• TASK PROMPT
According to the blog post about the art residency at Blackall, where were the gelatine plates kept before the workshop?

• EXCERPT
+ + + +

Sunday, June 2, 2013

Artist in Residence - sharing with the community

I'm now in workshop mode at my Art Residency at Blackall.  Part of my community contribution is to run workshops in printmaking and artist books for children and adults.

On Friday I had a visit by Distance Education children and their mothers.  They had some fun printing onto tags, book pages and envelopes using gelatine plates that I had made.  An hour of chaos but they all seemed pleased with their results.  And I'm sure the Mums were glad to find another inexpensive school holiday activity!




For the past 2 days, I've been running a monoprinting and concertina book workshop for 12 lovely ladies.  I had made a lot of gelatine plates in the past week - the cool room in the kitchen was full of them!

Gelatine plates in the cool room. 
Cool rooms are common out here, I would have had
trouble fitting them all into the fridge.
We used both gelatine plates and my permanent gelli-arts plates.   It was interesting to see how both types of plates performed.  The temperature was around 27% with about 50% humidity, a little too hot for the gelatine plates which started to fall apart by early afternoon under the pressure of usage.

+ + + +

• RECORDED DATA
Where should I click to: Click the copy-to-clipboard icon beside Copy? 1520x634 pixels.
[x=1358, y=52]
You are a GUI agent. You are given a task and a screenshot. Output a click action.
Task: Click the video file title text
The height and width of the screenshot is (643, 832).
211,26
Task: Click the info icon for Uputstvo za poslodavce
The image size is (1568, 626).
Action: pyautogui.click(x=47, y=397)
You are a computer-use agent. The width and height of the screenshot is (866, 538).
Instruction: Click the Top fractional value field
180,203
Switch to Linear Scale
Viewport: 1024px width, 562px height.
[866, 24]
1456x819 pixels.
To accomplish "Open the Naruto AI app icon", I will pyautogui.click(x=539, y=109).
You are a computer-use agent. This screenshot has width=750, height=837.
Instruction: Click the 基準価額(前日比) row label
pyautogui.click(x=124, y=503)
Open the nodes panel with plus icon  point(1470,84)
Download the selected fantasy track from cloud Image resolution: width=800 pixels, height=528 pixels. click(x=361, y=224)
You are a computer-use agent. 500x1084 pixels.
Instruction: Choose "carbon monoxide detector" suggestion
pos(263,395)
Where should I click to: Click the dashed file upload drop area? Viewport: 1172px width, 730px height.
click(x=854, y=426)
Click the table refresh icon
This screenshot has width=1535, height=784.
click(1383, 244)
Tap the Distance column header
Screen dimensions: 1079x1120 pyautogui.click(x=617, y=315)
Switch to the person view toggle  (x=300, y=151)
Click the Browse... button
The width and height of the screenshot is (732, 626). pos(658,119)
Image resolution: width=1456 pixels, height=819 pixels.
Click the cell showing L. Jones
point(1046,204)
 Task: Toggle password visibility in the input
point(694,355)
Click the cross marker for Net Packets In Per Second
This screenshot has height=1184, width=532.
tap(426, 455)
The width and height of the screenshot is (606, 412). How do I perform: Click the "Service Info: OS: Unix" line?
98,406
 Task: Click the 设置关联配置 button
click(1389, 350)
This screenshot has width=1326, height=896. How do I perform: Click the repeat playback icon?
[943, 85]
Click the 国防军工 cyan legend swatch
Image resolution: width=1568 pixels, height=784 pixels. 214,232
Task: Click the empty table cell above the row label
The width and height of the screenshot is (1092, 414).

+ + + +

• OUTPUT BELOW
In the cool room in the kitchen.